The lawsuit on behalf of hundreds of Israelis follows the settlement the bank had to pay last year in a case brought in the U.S. by American victims of terror.
By Batya Jerenberg, World Israel News
More than a thousand Israeli victims of Palestinian terrorism have banded together to sue the Jordan-based Arab Bank PLC for knowingly supporting terrorism, Israel Hayom reported Tuesday.
They are demanding 20 billion shekels in compensation.
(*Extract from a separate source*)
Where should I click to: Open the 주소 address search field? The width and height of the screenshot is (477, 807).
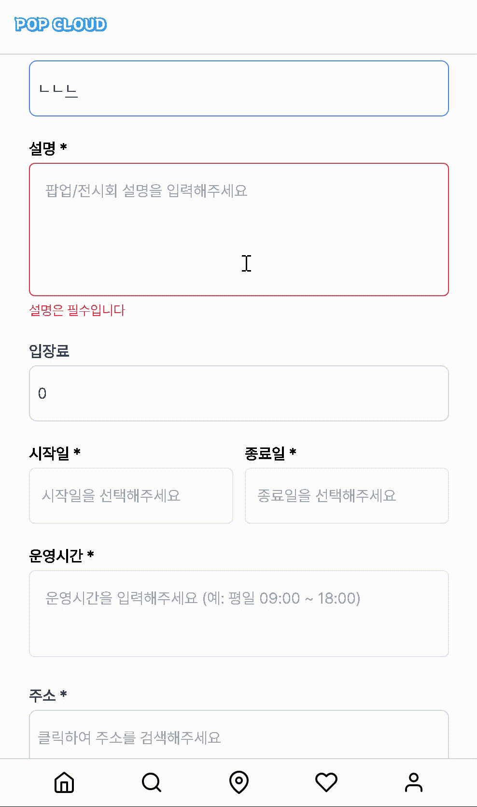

It is the first time Israelis have targeted a bank for its involvement in terror, Israel Hayom reports.
They are charging the financial institution with systematically supporting, aiding, funding and encouraging acts of terror in Israel by operatives of Hamas, Palestinian Islamic Jihad, Fatah and other organizations.
The law firms representing the 1,132 people injured in terrorist attacks and families of those killed, MM Law and Markman & Tomashin, further claim that the bank’s CEO even established a support fund for terrorists and their families, to which he would contribute $500,000, and the bank promised a further $2 million.
The case will focus on attacks perpetrated between 1995 and 2005, a time period when hundreds of Israelis were murdered and thousands injured in the Jewish state after the Oslo peace accords were signed, the Palestinian Authority (PA) was created, and PA President Yasser Arafat instigated the Second Intifada.
Some of the more infamous suicide bombings cited in the lawsuit were the Dolphinarium (2001), Sbarro (2001) and Park Hotel (2002) attacks.
At the Dolphinarium, a Tel Aviv nightclub, most of the 21 killed and 120 injured were youths. The Sbarro pizza shop bombing in the heart of Jerusalem killed 15 and wounded over 100. The terrorist who blew himself up in the Netanya Park Hotel murdered 30 and wounded 160 who had gathered for the Passover Seder.
This lawsuit follows a successful U.S. suit against the Arab Bank on similar charges.
In 2014, 10 years after the case was first brought, a Brooklyn, N.Y. federal jury unanimously found the bank liable for knowingly providing financial services to a group that the U.S. had long designated as a terrorist organization – Hamas.
The 527 plaintiffs, all American citizens, proved that Arab Bank had consciously maintained accounts for Hamas leaders and organizations and facilitated millions of dollars’ worth of bank transfers to Hamas operatives and families of suicide bombers.
It was the first time that a financial institution was found liable under the U.S. Anti-Terrorism Act, which until then had been used to sue terrorist organizations like the PLO and terror-supporting countries like Iran.
While the bank appealed the verdict, it also came to an agreement with the plaintiffs on a settlement whose size would depend on whether it lost or won the appeal. This would save both sides from having to engage in another expensive, years-long trial, and guarantee that the plaintiffs would receive compensation.
In 2018, while confirming the essential truth of the claims, a federal appeals court overturned the verdict due to the trial judge having given the jury incorrect instructions. Although the exact amount the plaintiffs then received due to the prior agreement was confidential, it was reported that Arab Bank had set aside $1 billion for the terror victims and their families.